Microchip changed things a few years back - PC got changed to PCL. The
high byte register is PCLATH.
PC and PCL refer to the same thing: the lower byte of the Program Counter
located at address 0x02. Any write to PCL (also known as PC) takes 2 clock
cycles to execute. If the simulator does not reflect this, the simulator
is broken and Microchip needs to be told about it so they can fix it.
Bob - the 2 cycle execution time of any instruction where PCL is modified
is talked about in the instruction set summary portion of the data
sheet. For the 16F87x series, that is page 135 of document DS30292C
dwayne
At 11:58 AM 4/16/02 -0700, Bob Barr wrote:
{Quote hidden}>On Tue, 16 Apr 2002 19:48:30 +0200, wouter van ooijen & floortje
>hanneman wrote:
>
> >> And now this discussion's got me wondering about doing operations
> >> directly on PCL. I would think that an operation such as a movwf to
> >> PCL should take 2 cycles but I'm not certain of this. Hmmm, I hadn't
> >> thought about that before.

◆ Provided information
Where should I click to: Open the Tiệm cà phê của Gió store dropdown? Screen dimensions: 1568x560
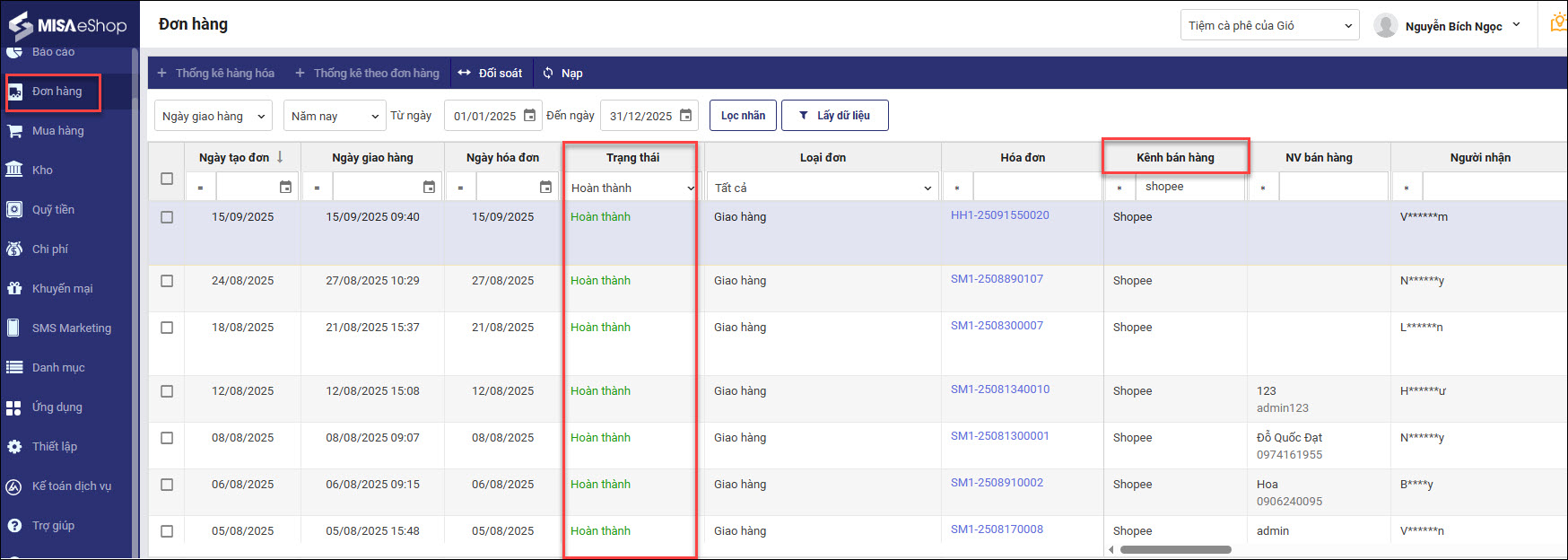(1269, 26)
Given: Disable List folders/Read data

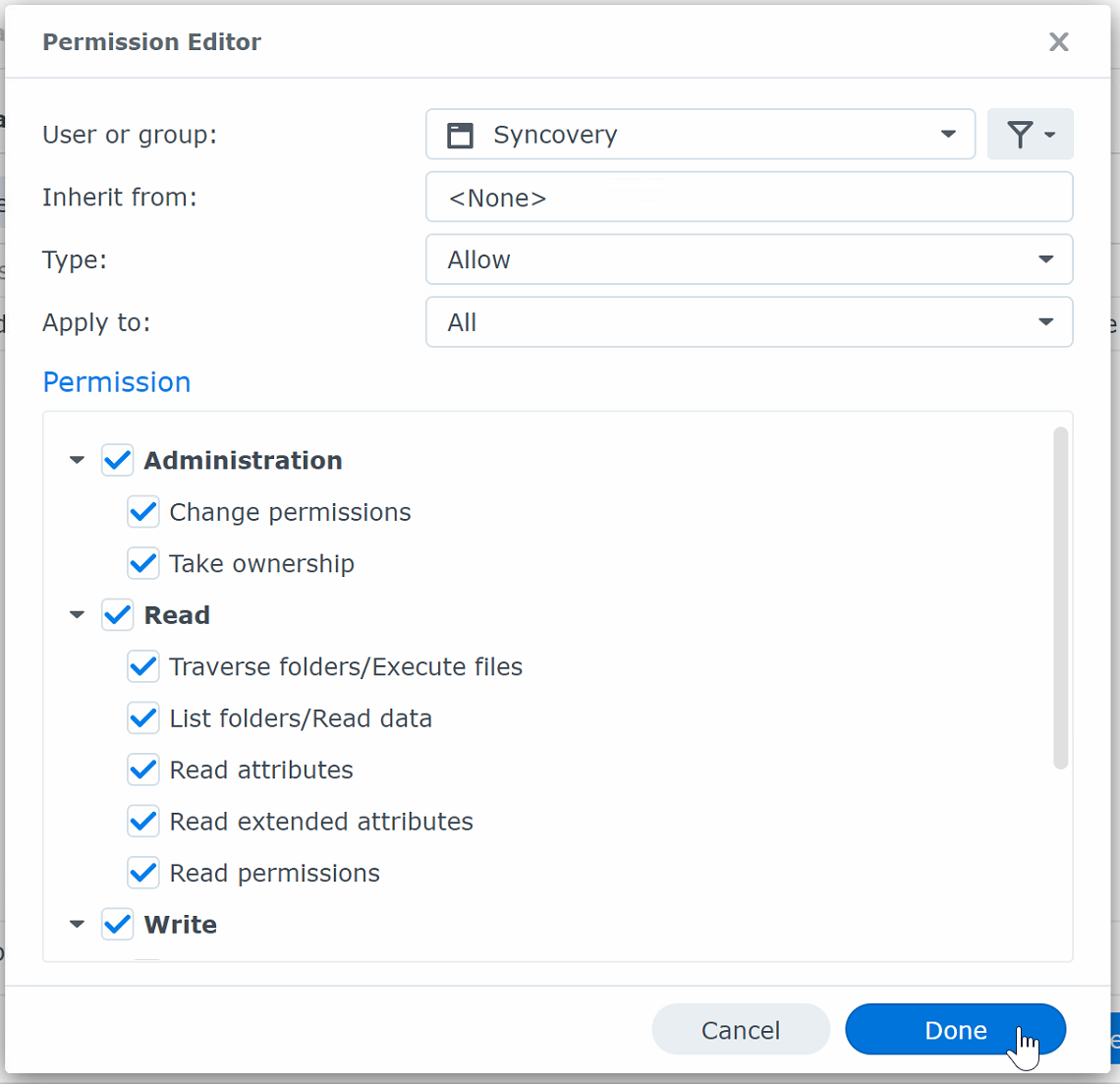Looking at the screenshot, I should click(x=143, y=718).
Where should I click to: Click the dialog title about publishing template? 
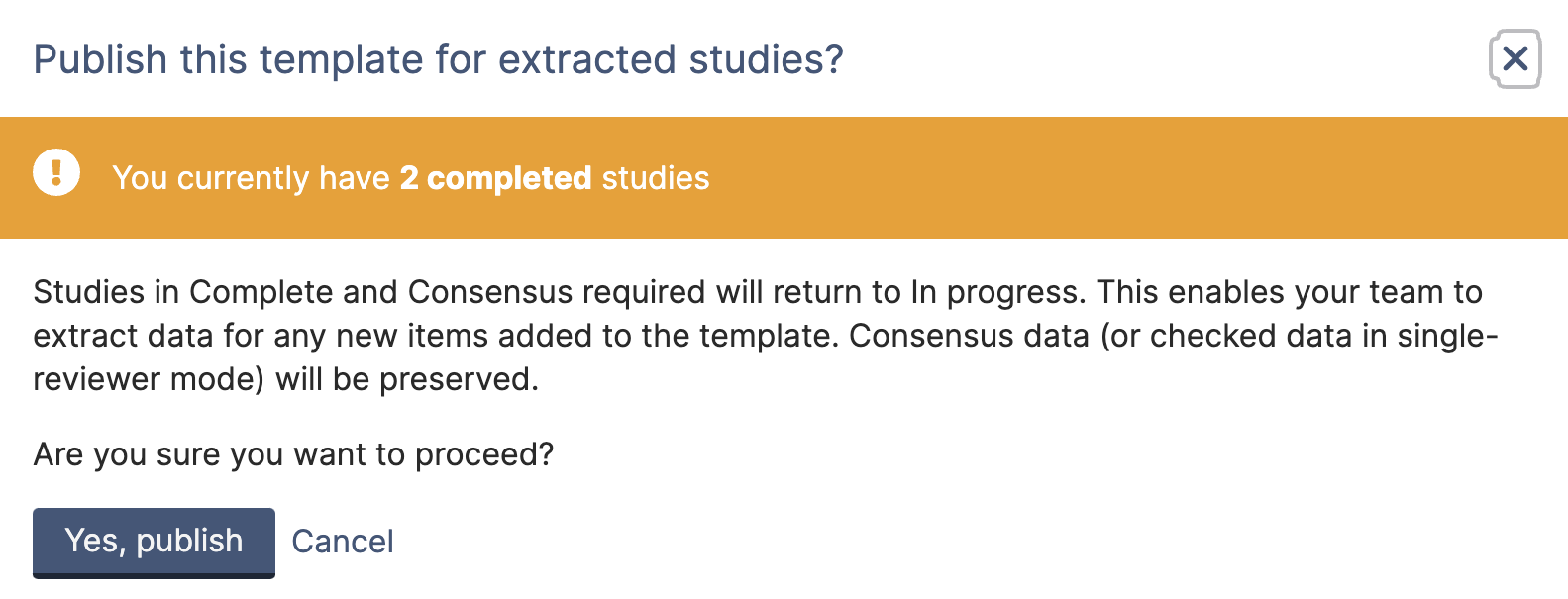point(438,59)
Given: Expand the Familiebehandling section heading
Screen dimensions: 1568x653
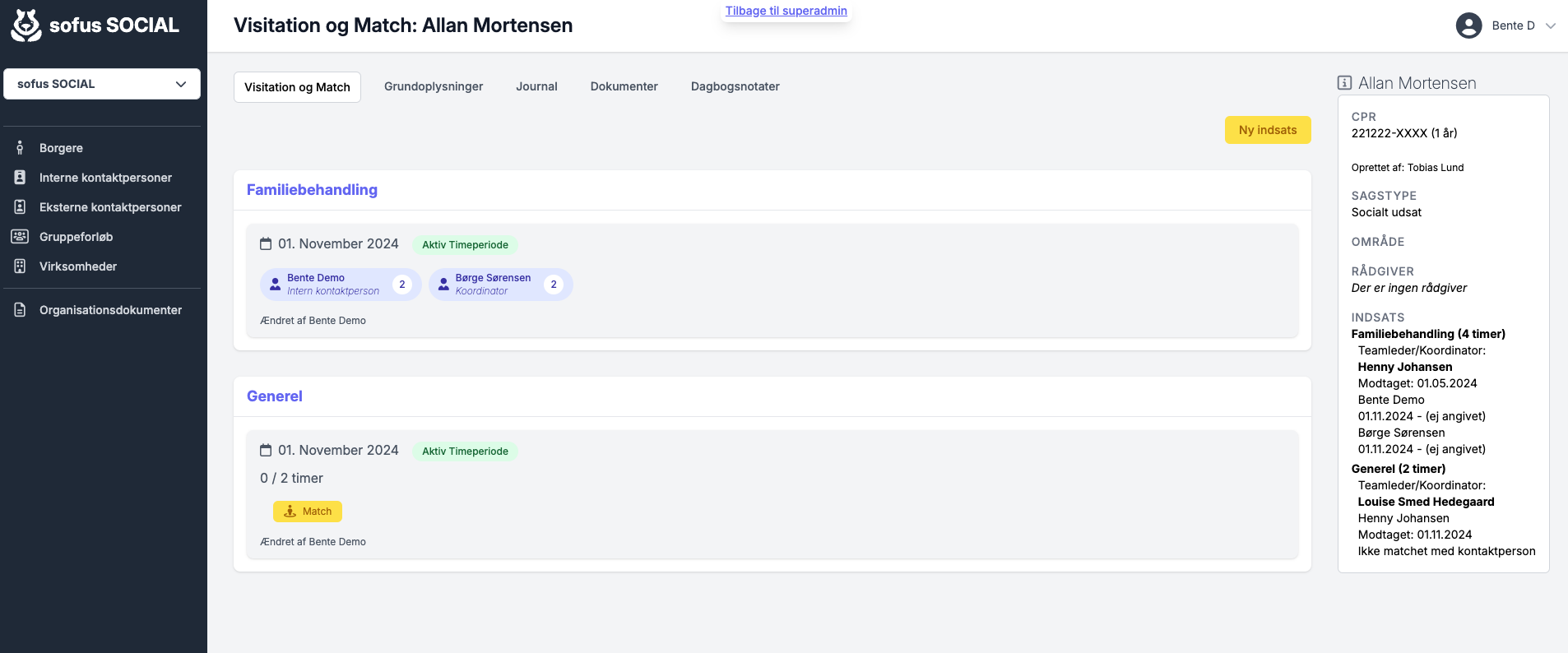Looking at the screenshot, I should 312,190.
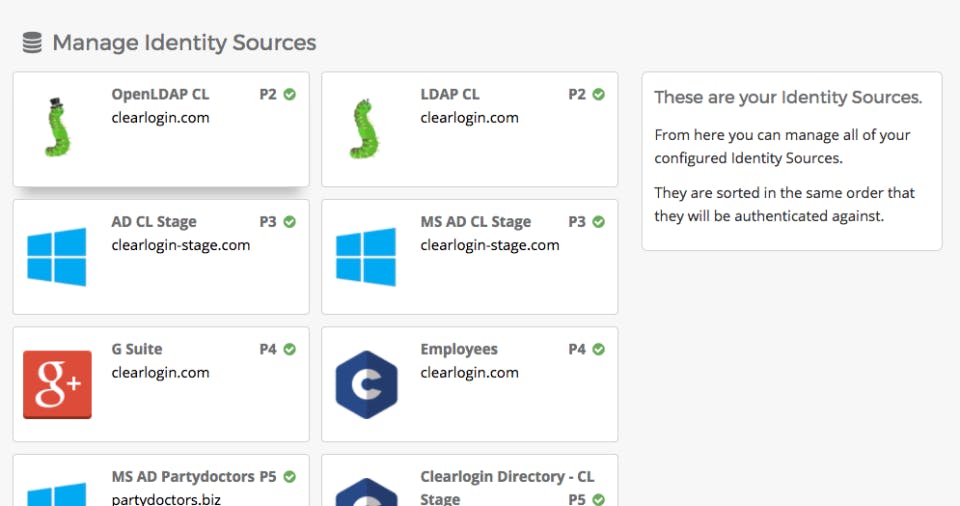Click the OpenLDAP CL caterpillar icon
Screen dimensions: 960x506
(x=59, y=127)
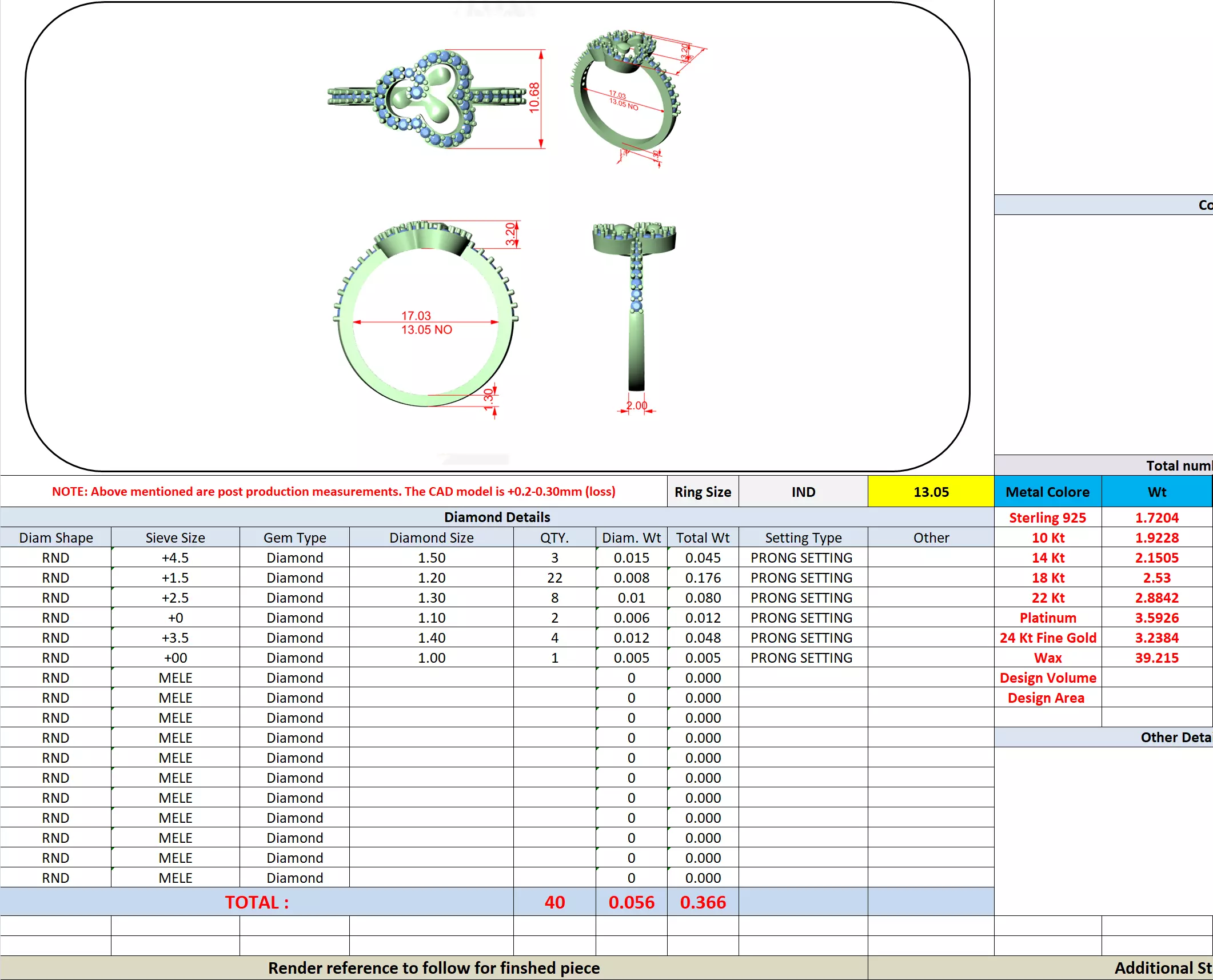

◆ Task instructions
- A) Transcribe the post about the PCL register word for word, starting at "Microchip changed things" and ending at "can fix it.".
- B) Name every person who appears by name in the post about the PCL register.
- C) Check each statement against the post about the PCL register, and answer yes or no:
(i) A write to PCL takes two clock cycles.
(ii) The lower byte of the Program Counter sits at address 0x04.
(iii) For the 16F87x series, the data sheet page is 135 of document DS30292C.

◆ In response
- A)
Microchip changed things a few years back - PC got changed to PCL. The
high byte register is PCLATH.
PC and PCL refer to the same thing: the lower byte of the Program Counter
located at address 0x02. Any write to PCL (also known as PC) takes 2 clock
cycles to execute. If the simulator does not reflect this, the simulator
is broken and Microchip needs to be told about it so they can fix it.

- B) Bob Barr, dwayne, wouter van ooijen, floortje hanneman

- C)
(i) Yes: "Any write to PCL (also known as PC) takes 2 clock cycles to execute."
(ii) No: "located at address 0x02"
(iii) Yes: "For the 16F87x series, that is page 135 of document DS30292C"